Show HN: Complete decompilation of Lego Island

  • This project goes back to the LEGO Island Rebuilder [1] by (some of?) the same authors, which fixes several bugs in the original game release by patching it in memory (iirc). These fixes include some involved ones, like for the wonky framerate-dependent controls.

    MattKC, who developed much of this original work, has a nice Youtube channel full of video postmortems for some of these [2]. It's kind of fun just to watch him poke around with a hex editor, unraveling the arcane mysteries of a long-sunken civilization of Win95 developers.

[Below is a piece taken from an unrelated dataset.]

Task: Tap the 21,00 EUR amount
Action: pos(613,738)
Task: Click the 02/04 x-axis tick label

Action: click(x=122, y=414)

    [1]: https://github.com/isledecomp/LEGOIslandRebuilder

    [2]: https://www.youtube.com/@MattKC

  • The tooling and infrastructure in this project are pretty interesting as these things go. It's always cool to see how each decompilation project springs up with different ideas and goals - this one seems very focused on 1:1 accuracy, with a side-project for compatibility / cross-platform reimplementation:

    * https://github.com/isledecomp/reccmp is a lint tool which compares compiled function reimplementations with the original binary and produces an automated report detailing the instruction level accuracy of the re-implementation, while dealing with all of the fun of C++.

    * https://github.com/isledecomp/SIEdit is a resource editor for the bizarre RIFF-esque resource streaming format the original developer (Mindscape) seems to have invented.

    Also while we're on the subject of vintage LEGO games, I've recently been quite into playing Manic Miners, a complete Unreal Engine remake (not decompilation/reimplementation, an actual ground-up recreation!) of Rock Raiders.

    I'm hoping someone does Alpha Team next; it was a quite fun puzzle game but incredibly buggy.

  • I did a few thousand lines of this.

    In particular it was interesting learning about D3D retained mode as I did that part. What a weird piece of rendering history.

    Worth a search if you haven't heard about it before: D3DRM.

  • You can build a mountain, if you do it brick by brick...

  • Thank you to everyone who worked on this. One of my favorite games growing up, I’m glad to know it’ll be around to show my kid.

  • I love these kind of things, for years I want to learn decompile old games....but equal other things I do not know what it is the first steps or tools.

  • I had aspirations to decompile another MSVC 4.2 game (FireFight) and I got stymied on CMake - among other things.

    This repo looks like a good reference.

  • I liked this game when I was a kid but I remember being massively disappointed that there wasn't more building.